Start of Page excerpt

Bianca Woolford  (born 20 July 1991)  is an Australian para-cyclist with cerebral palsy. In 2014, she won two silver medals at the UCI Para-cycling Road World Championships.

Personal
Woolford was born 20 July 1991 in Whyalla, South Australia. She has cerebral palsy, which was caused from a seizure due to asphyxiation at birth. Her parents are Tania and Michael.  She lives in Port Lincoln, South Australia.

Sports career
At the age of eighteen, she attended an Australian Paralympic Committee Talent Search day in Adelaide, South Australia. Subsequently, she attended a training day the South Australian Sports Institute (SASI) and offered a scholarship. Ben Cook was appointed her coach. Being located in Port Lincoln, she was required to travel to SASI once every two weeks for coaching. In 2013,at the  National Para-Cycling Road Championships in Echuca, Victoria, she won a gold medal in the Women's Trial Trial.

End of Page excerpt

» **Complete the following**:
(a) Copy the passage of the Bianca Woolford biography from "Sports career" to "Women's Trial Trial.".
(b) List every town or city named in the Bianca Woolford biography, each only once.

Start of Stored data

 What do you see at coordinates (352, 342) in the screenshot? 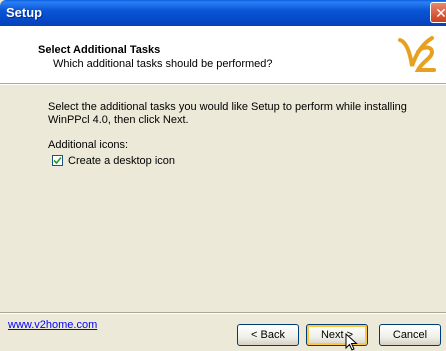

End of Stored data

» **Solutions by task**:
(a)
Sports career
At the age of eighteen, she attended an Australian Paralympic Committee Talent Search day in Adelaide, South Australia. Subsequently, she attended a training day the South Australian Sports Institute (SASI) and offered a scholarship. Ben Cook was appointed her coach. Being located in Port Lincoln, she was required to travel to SASI once every two weeks for coaching. In 2013,at the  National Para-Cycling Road Championships in Echuca, Victoria, she won a gold medal in the Women's Trial Trial.

(b) Whyalla, Port Lincoln, Adelaide, Echuca